Nato a Piacenza nel 1931 da una facoltosa famiglia borghese, Piergiorgio Bellocchio era il primogenito di otto figli, tra cui il regista Marco, autore, lo scorso anno, del film documentario Marx può aspettare a cui il critico prese parte con gli altri fratelli (Letizia, Alberto e Maria Luisa) per rievocare l’evento tragico che sconvolse la famiglia: il suicidio, nel 1968, di Camillo, gemello di Marco. A Paolo Di Stefano in una delle ultime, preziose interviste, pubblicata sul «Corriere» nel febbraio 2020 aveva raccontato: «Sono povero, non ho più un soldo, ho campato a lungo sulle rendite senza mai sprecare nulla. Noi dei “Quaderni piacentini” avevamo una specie di terrore del lucro, appena vendevamo un po’ abbassavamo il prezzo senza tesaurizzare.

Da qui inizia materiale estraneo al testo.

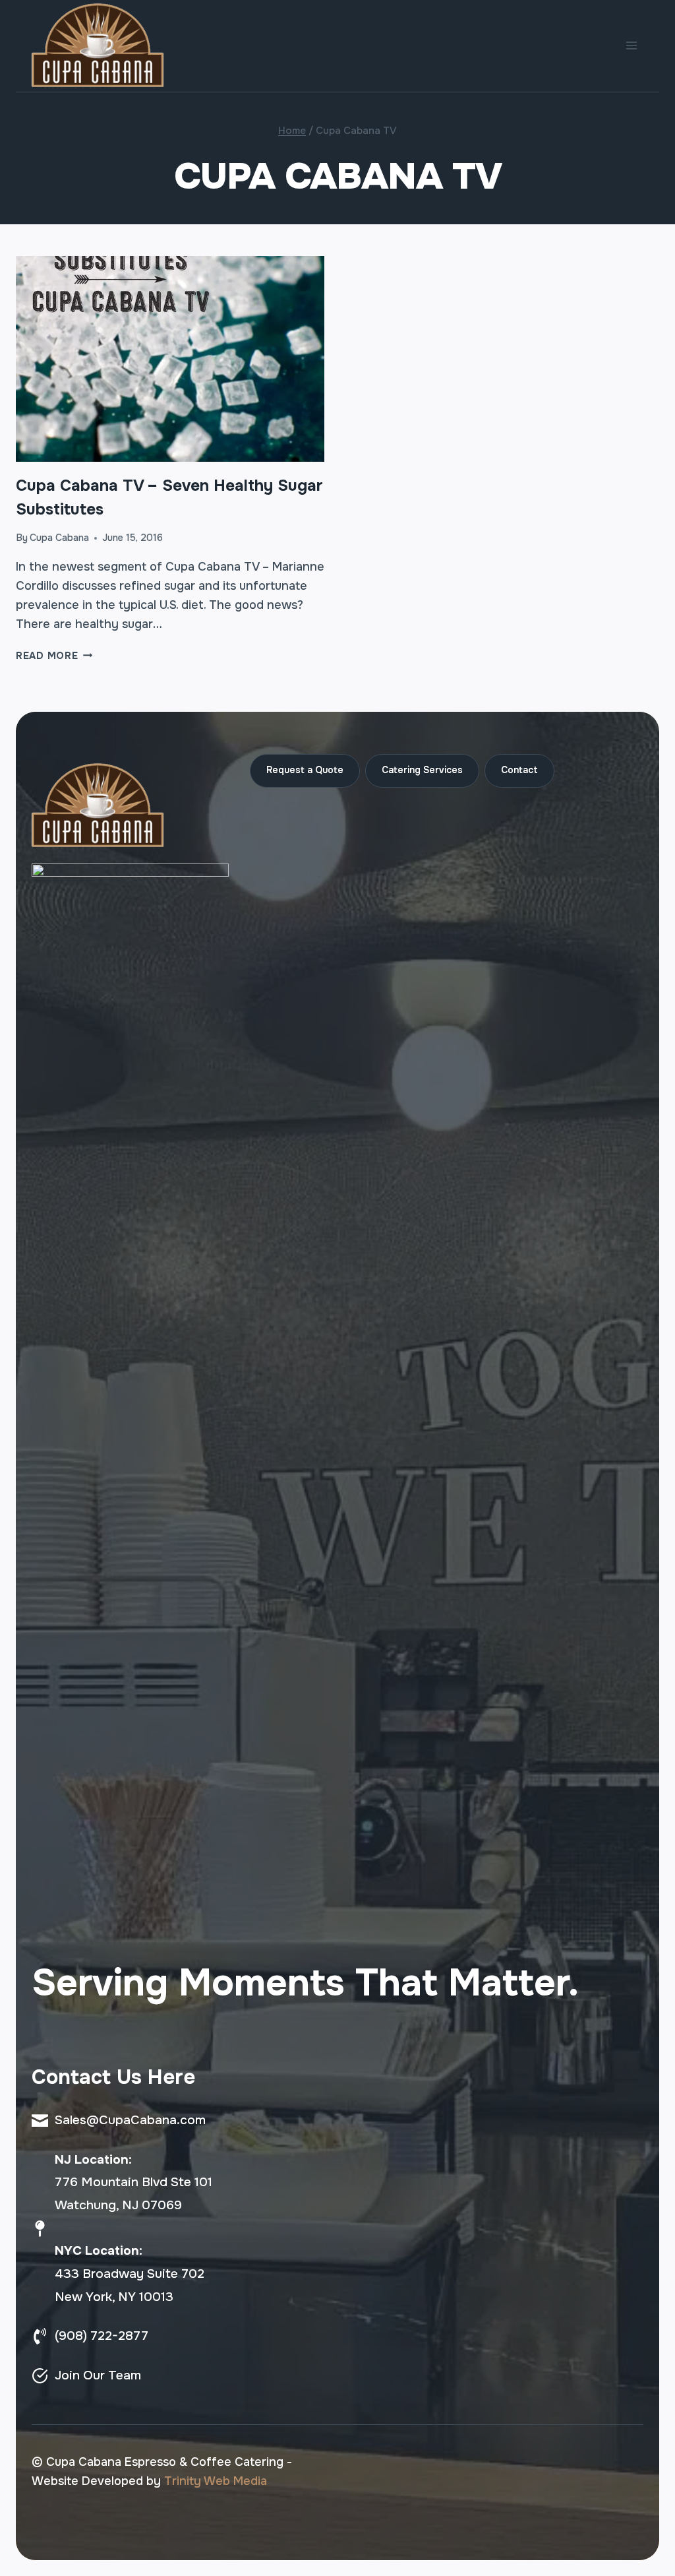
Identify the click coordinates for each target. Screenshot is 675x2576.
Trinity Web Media (215, 2481)
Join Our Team (98, 2375)
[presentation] (170, 359)
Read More (54, 656)
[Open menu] (631, 46)
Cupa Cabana (59, 538)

Abbiamo sempre lavorato gratis».

Chiara e precisa, la scrittura di Bellocchio — che, come narratore, aveva esordito con tre racconti, I piacevoli servi, usciti nel 1966 nella collana Mondadori Il Tornasole, voluta da Vittorio Sereni e Niccolò Gallo — era animata da una profonda tensione morale e da un’esigenza di rinnovamento ideale e politico.

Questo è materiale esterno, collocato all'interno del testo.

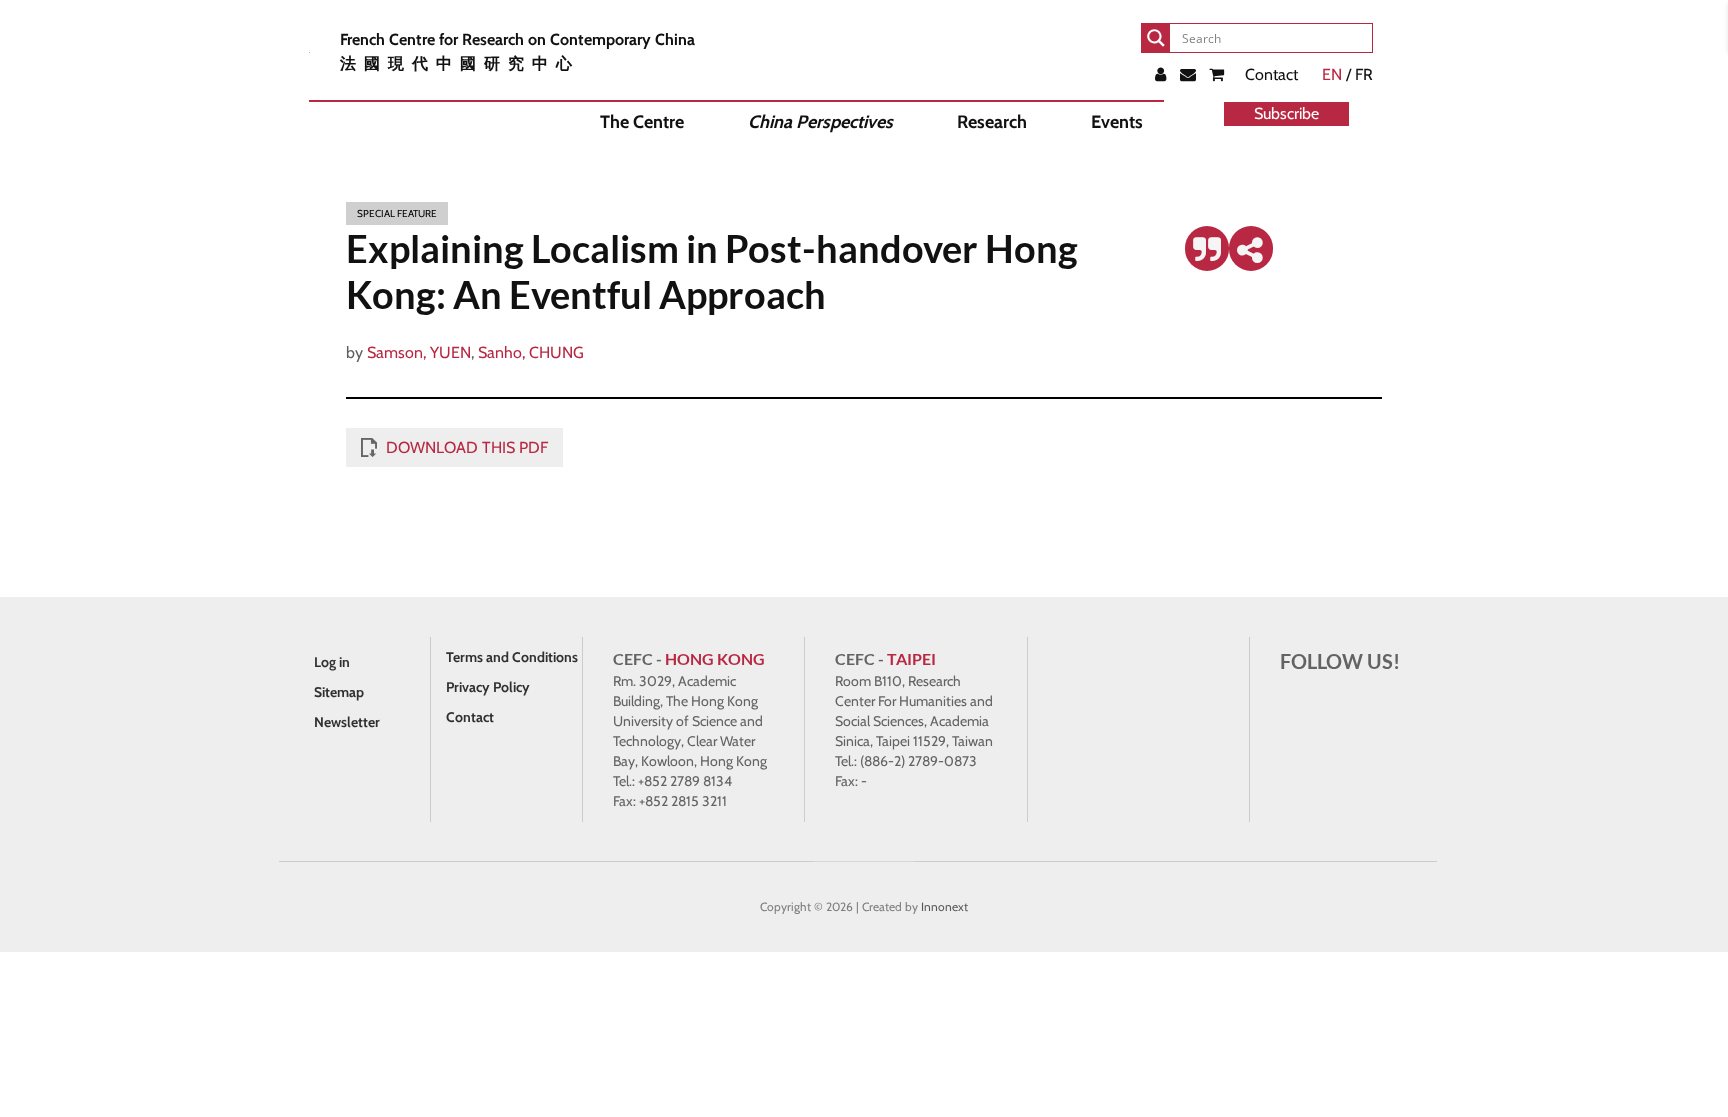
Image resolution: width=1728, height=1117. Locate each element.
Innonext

Fu anche il primo direttore responsabile di «Lotta Continua» di cui però non seguì direttamente la lavorazione redazionale , mentre dal 1985 al 1993 con Alfonso Berardinelli inventò e redasse «Diario », una pubblicazione arricchita dalle pagine riproposte di grandi autori, come Kierkegaard, Leopardi, Tolstoj, Simone Weil. Con due numeri all’anno, «Diario» recuperava il senso di una puntuale critica del presente prendendo atto del cambiamento dello scenario sociale e politico, «contro la falsa coscienza di una sinistra che si immaginava immune dal contagio della cultura dominante, convinta di aver conservato una sua diversità culturale»

Uno stile ironico e risentito, che mescola passione e razionalità caratterizzava le osservazioni di Bellocchio sul presente e sui fenomeni culturali: le traduceva in aforismi o racconti brevi, come quelle, per lo più provenienti dal «Diario», raccolte nel volume Dalla parte del torto (Einaudi, 1989), o nell’apocalittico Eventualmente (sottotitolo: Osservazioni sul panorama aculturale, Rizzoli 1993), a cui seguirono L’astuzia delle passioni. 1962-1983 (Rizzoli, 1995), Oggetti smarriti (Baldini&Castoldi, 1996) e Al di sotto della mischia. Satire e saggi (Libri Scheiwiller, 2007).

Lettore vorace, nel 2020 aveva pubblicato il volume Un seme di umanità (Quodlibet), raccolta di saggi, prefazioni, recensioni, scritti tra il 1967 ed il 2005 che vanno dai classici dell Ottocento (Dickens, Dostoevskij, Stendhal, Flaubert...) a Pier Paolo Pasolini; da Edmund Wilson, che considerava un maestro, al maledetto Ferdinand Céline delle Bagatelle («con le sue unghie sporche continua a sembrarmi carico di verità anche quando è al suo peggio»), ma anche all’amico Danilo Montaldi, autodidatta cremonese coltissimo, esperto di sociologia, letteratura, musica, arte. Una figura ai margini che Bellocchio definì «il migliore esempio di libertà e coerenza che io abbia incontrato nel mondo intellettuale». Negli ultimi tempi il lockdown causato dalla pandemia, lo aveva costretto a un isolamento accettato con rassegnazione, come gli anni che passavano. «La vecchiaia è una brutta bestia — aveva detto con il lucido pessimismo che lo caratterizzava nell’intervista a Di Stefano — e ormai non c’è più verso di morire, la vita è troppo lunga».